§ INPUT MATERIAL

|---|

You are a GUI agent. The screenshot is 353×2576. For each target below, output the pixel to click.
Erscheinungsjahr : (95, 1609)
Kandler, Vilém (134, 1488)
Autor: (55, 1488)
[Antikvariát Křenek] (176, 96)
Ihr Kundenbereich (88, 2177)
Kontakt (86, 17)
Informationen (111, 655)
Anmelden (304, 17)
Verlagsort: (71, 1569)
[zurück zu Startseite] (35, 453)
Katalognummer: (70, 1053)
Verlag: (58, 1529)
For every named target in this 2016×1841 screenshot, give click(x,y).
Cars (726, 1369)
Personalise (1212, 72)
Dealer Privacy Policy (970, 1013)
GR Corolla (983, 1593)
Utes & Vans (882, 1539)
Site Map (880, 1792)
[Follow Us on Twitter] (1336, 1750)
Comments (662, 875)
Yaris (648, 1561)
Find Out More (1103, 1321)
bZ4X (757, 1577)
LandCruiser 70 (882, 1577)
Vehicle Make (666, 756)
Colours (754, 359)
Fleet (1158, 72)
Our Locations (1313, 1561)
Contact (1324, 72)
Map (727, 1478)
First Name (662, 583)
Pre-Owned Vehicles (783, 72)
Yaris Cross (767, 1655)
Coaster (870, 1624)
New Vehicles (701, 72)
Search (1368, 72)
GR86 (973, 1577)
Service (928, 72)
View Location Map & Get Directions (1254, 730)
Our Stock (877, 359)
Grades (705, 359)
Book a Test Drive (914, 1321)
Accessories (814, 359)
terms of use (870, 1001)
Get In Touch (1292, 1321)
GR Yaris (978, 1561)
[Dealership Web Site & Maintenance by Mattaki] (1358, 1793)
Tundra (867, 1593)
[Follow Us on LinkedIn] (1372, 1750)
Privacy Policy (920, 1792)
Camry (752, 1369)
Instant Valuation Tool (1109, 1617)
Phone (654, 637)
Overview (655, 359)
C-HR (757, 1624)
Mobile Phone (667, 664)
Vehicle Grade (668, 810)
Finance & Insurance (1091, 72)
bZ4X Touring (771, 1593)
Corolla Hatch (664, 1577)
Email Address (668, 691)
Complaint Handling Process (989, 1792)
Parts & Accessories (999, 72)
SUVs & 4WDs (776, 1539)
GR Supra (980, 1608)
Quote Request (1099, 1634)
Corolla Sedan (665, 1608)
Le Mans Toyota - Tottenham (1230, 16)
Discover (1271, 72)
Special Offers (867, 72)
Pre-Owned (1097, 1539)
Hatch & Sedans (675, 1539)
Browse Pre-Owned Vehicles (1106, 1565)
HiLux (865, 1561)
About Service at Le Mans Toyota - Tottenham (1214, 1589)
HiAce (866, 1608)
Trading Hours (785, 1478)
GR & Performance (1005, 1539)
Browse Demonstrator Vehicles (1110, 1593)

|---|

§ WHAT NEEDS TO BE DONE
Everything from the line containing "Grades (705, 359)" through the last line of the records must be given again exactly; leave out all other lines.

§ SOLUTION TO THIS TASK
Grades (705, 359)
Book a Test Drive (914, 1321)
Accessories (814, 359)
terms of use (870, 1001)
Get In Touch (1292, 1321)
GR Yaris (978, 1561)
[Dealership Web Site & Maintenance by Mattaki] (1358, 1793)
Tundra (867, 1593)
[Follow Us on LinkedIn] (1372, 1750)
Privacy Policy (920, 1792)
Camry (752, 1369)
Instant Valuation Tool (1109, 1617)
Phone (654, 637)
Overview (655, 359)
C-HR (757, 1624)
Mobile Phone (667, 664)
Vehicle Grade (668, 810)
Finance & Insurance (1091, 72)
bZ4X Touring (771, 1593)
Corolla Hatch (664, 1577)
Email Address (668, 691)
Complaint Handling Process (989, 1792)
Parts & Accessories (999, 72)
SUVs & 4WDs (776, 1539)
GR Supra (980, 1608)
Quote Request (1099, 1634)
Corolla Sedan (665, 1608)
Le Mans Toyota - Tottenham (1230, 16)
Discover (1271, 72)
Special Offers (867, 72)
Pre-Owned (1097, 1539)
Hatch & Sedans (675, 1539)
Browse Pre-Owned Vehicles (1106, 1565)
HiLux (865, 1561)
About Service at Le Mans Toyota - Tottenham (1214, 1589)
HiAce (866, 1608)
Trading Hours (785, 1478)
GR & Performance (1005, 1539)
Browse Demonstrator Vehicles (1110, 1593)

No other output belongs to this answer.